Work required
When you reach the line containing "You are a GUI", please repeat it and every line after it exactly, through the end of the listing below, skipping pictures.

Records provided START

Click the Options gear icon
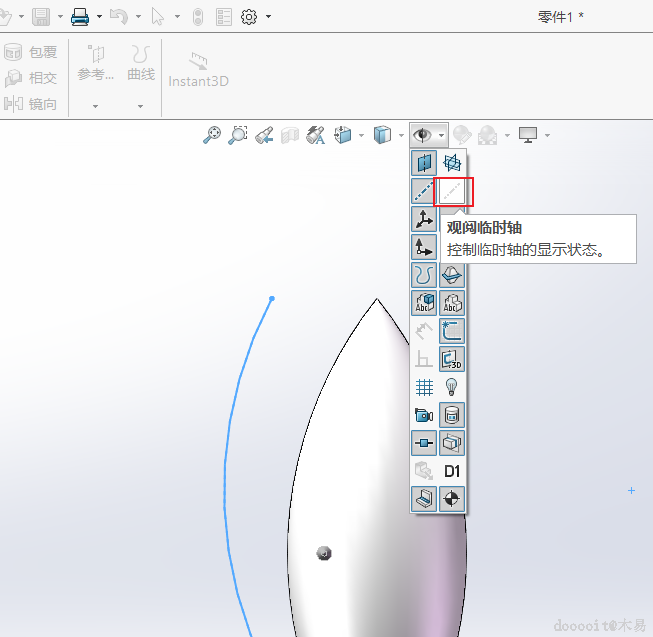The image size is (653, 637). click(x=249, y=17)
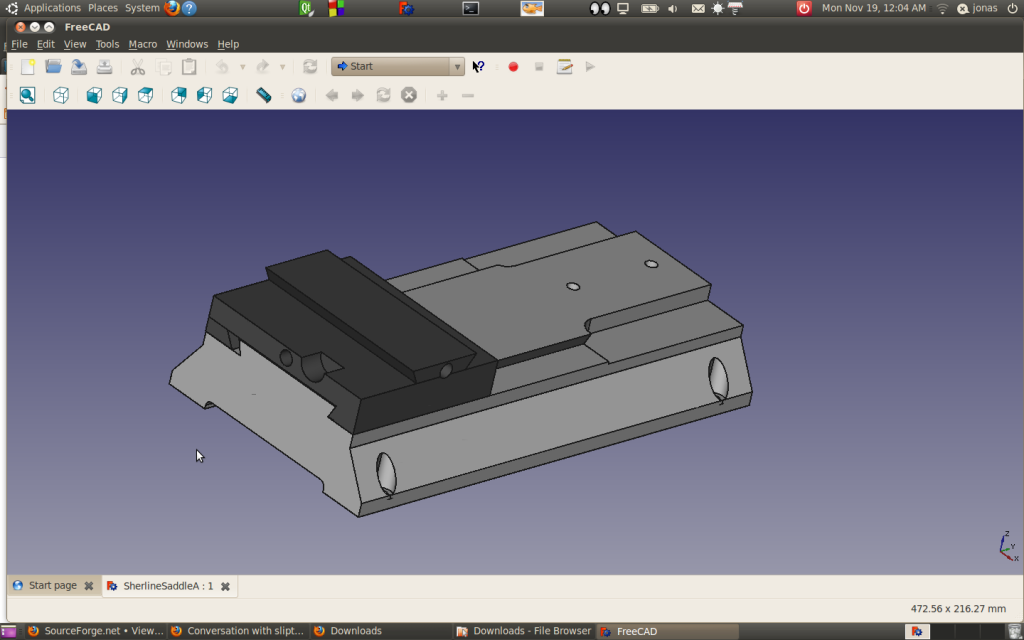Switch to axonometric view

(60, 95)
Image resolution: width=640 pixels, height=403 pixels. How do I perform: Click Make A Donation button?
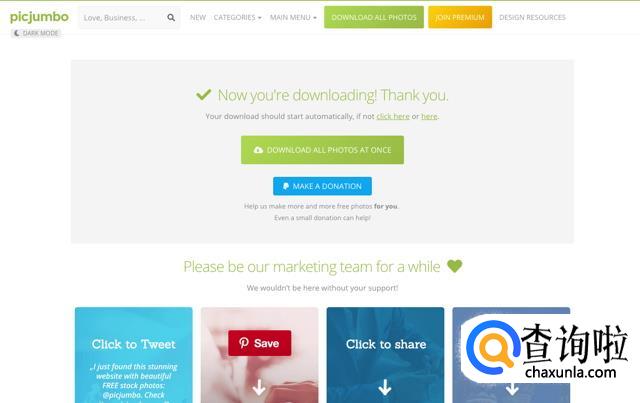322,186

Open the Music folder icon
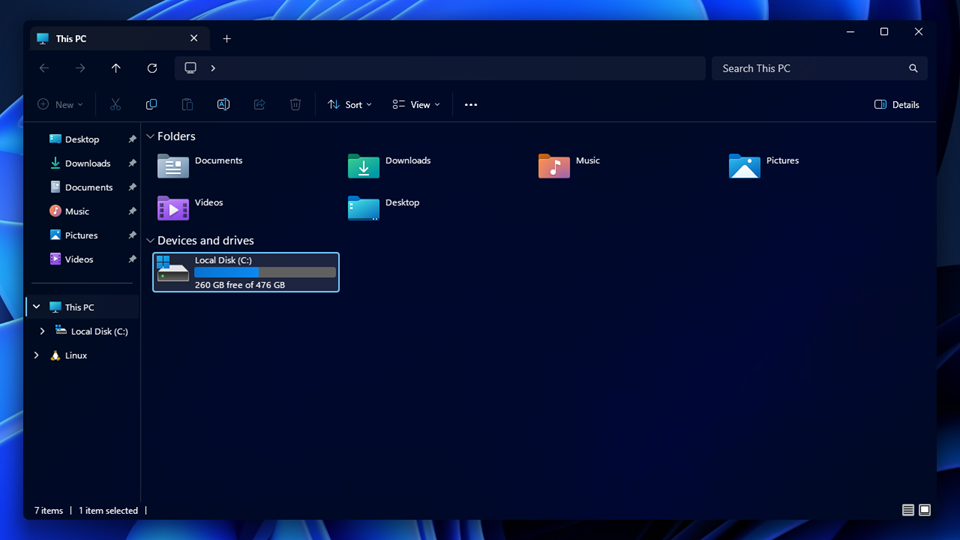554,165

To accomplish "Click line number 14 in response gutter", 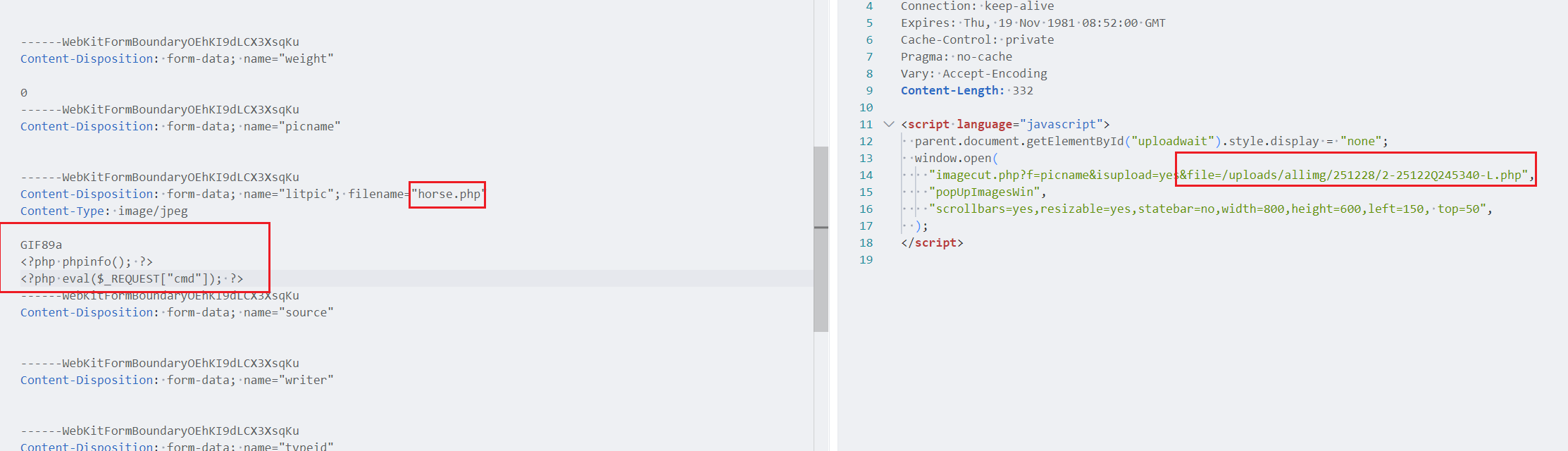I will [x=866, y=175].
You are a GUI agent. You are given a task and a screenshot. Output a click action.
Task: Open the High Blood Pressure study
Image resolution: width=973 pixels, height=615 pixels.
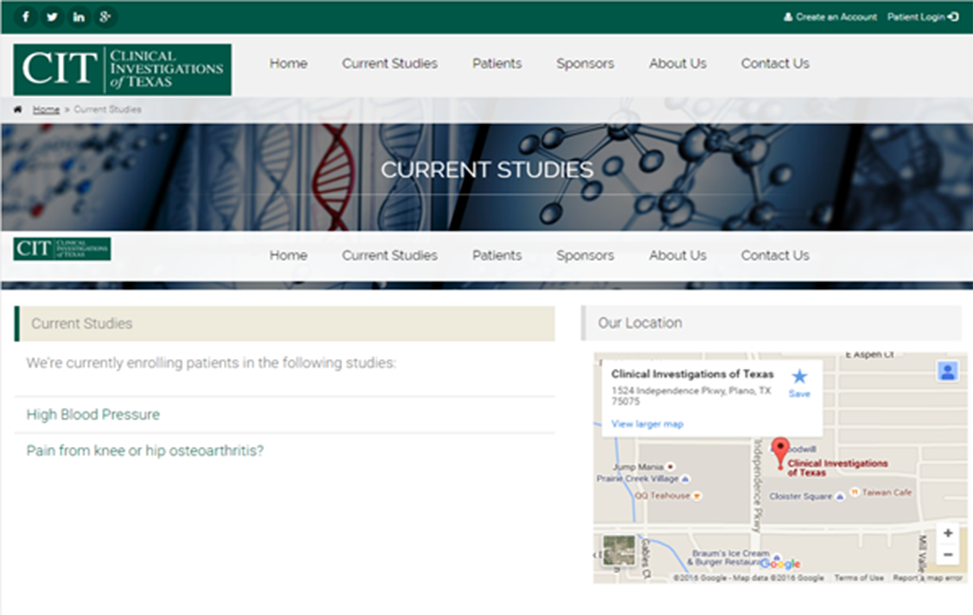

Records provided END

Answer below
You are a GUI agent. You are given a task and a screenshot. Output a click action.
Task: Open the High Blood Pressure study
Image resolution: width=973 pixels, height=615 pixels.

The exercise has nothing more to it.